◆ TEXT SHOWN
Author: Dieter Buerssner
Date: 12:08:17 05/02/05
Go up one level in this thread
On May 02, 2005 at 02:26:42, Gerd Isenberg wrote:
Hi Gerd,
>yes, mul has become incredible fast on amd64 - except 16-bit mul no more vector
>path and 3/5 cycles for 32/64-bit multiplication. I wonder whether Matt Taylor'S
>folding trick pays off for AMD64 or whether the pure 64-bit de Bruijn
>multiplication is faster. The folding trick works fine, if the bitboard is kept
>in 32-bit manner in two 32-bit registers. Bitboard inside one 64-bit register
>requires the shift right by 32.

◆ RECORDS
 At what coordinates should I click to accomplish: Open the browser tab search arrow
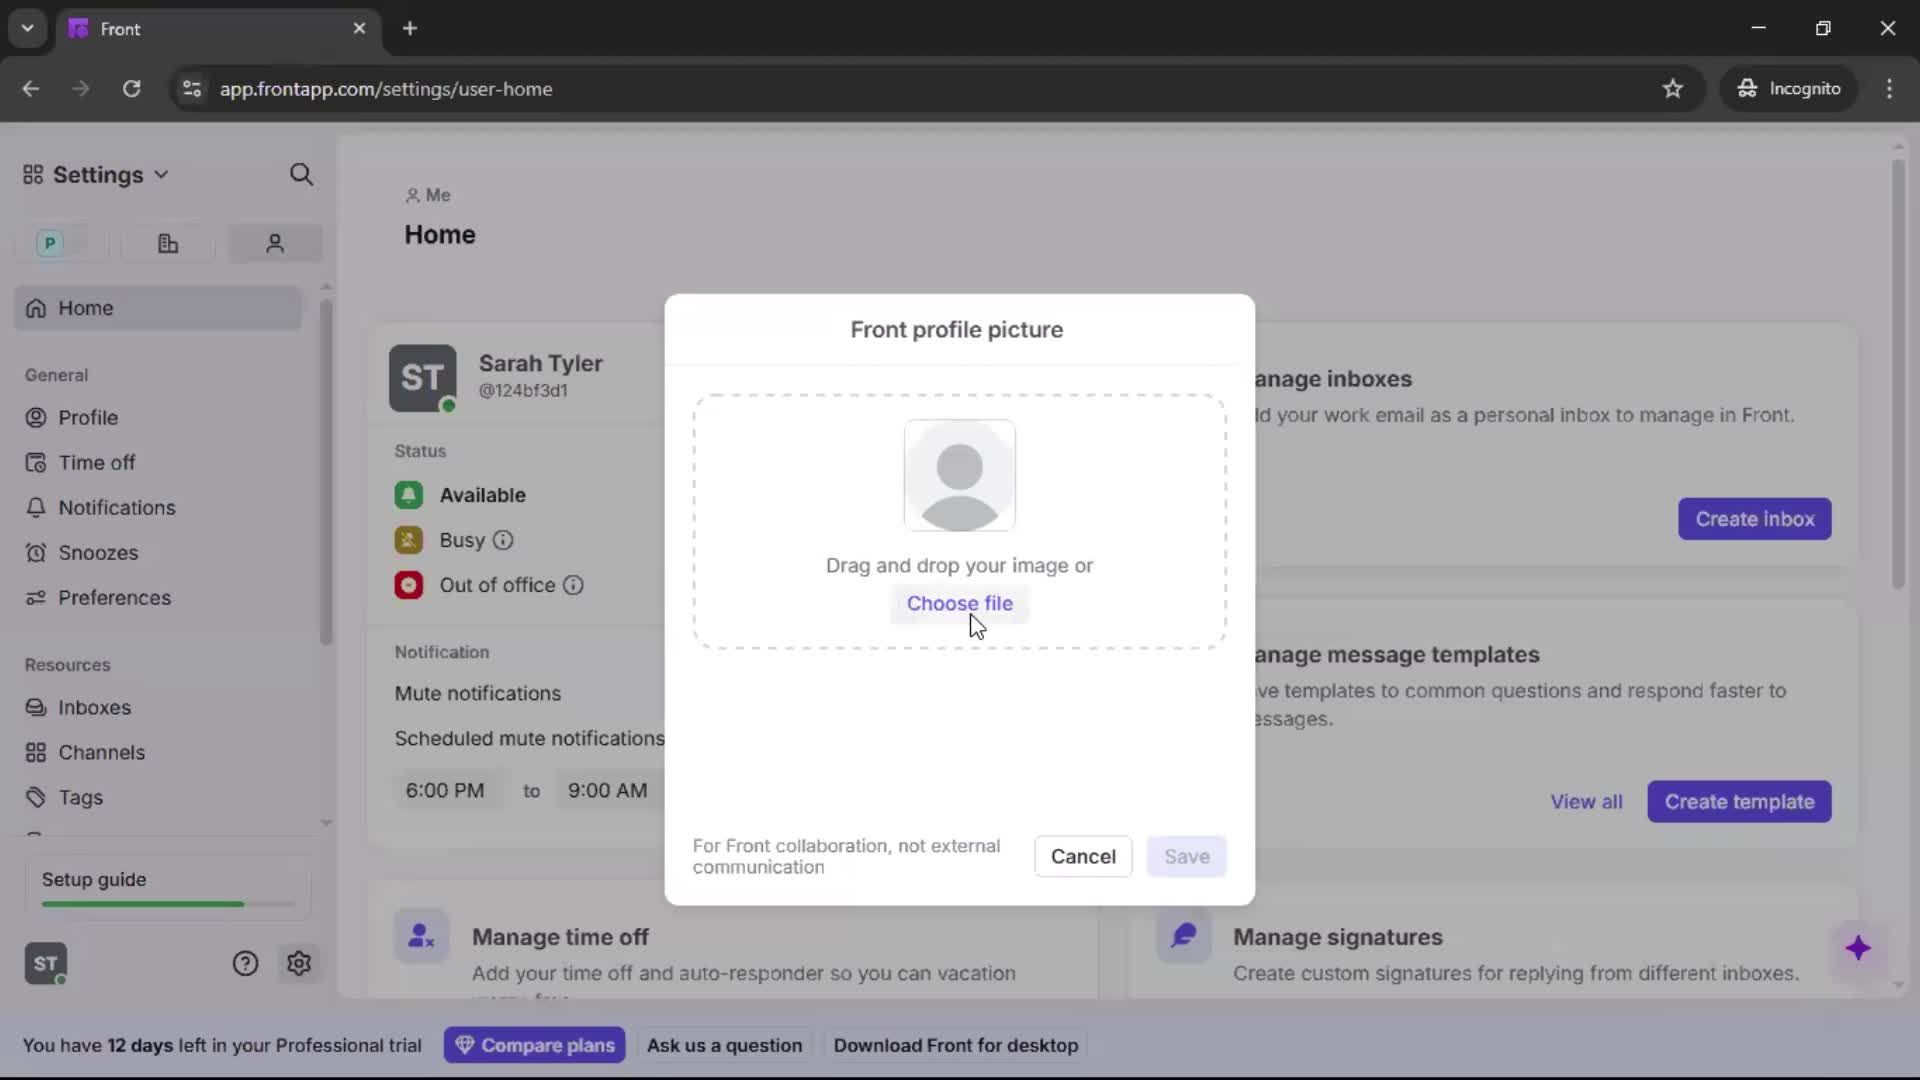pyautogui.click(x=27, y=28)
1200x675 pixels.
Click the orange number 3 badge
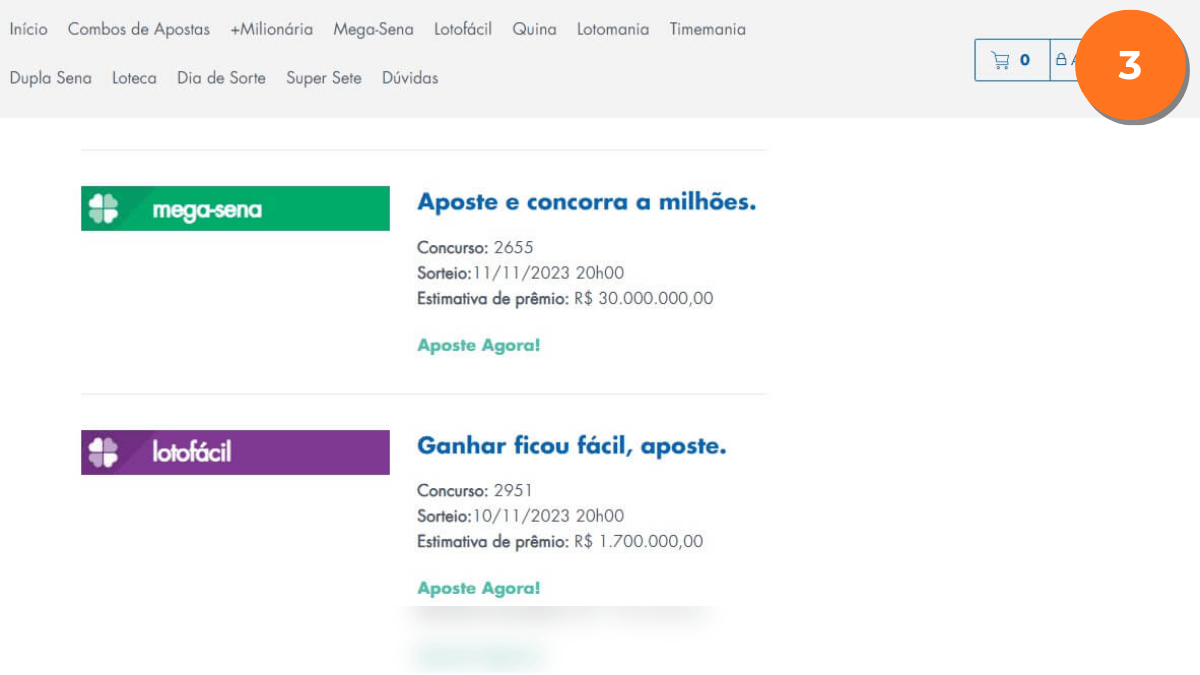tap(1130, 67)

◆ TASKS FOR THIS EXERCISE
1 - According to the forum post, how many cycles does a 64-bit multiplication take on amd64?
2 - Repeat the forum post word for word, between "Author: Dieter Buerssner" and "right by 32.", inclusive.

◆ RESULTS BY TASK
1 - Five cycles.

2 -
Author: Dieter Buerssner
Date: 12:08:17 05/02/05
Go up one level in this thread
On May 02, 2005 at 02:26:42, Gerd Isenberg wrote:
Hi Gerd,
>yes, mul has become incredible fast on amd64 - except 16-bit mul no more vector
>path and 3/5 cycles for 32/64-bit multiplication. I wonder whether Matt Taylor'S
>folding trick pays off for AMD64 or whether the pure 64-bit de Bruijn
>multiplication is faster. The folding trick works fine, if the bitboard is kept
>in 32-bit manner in two 32-bit registers. Bitboard inside one 64-bit register
>requires the shift right by 32.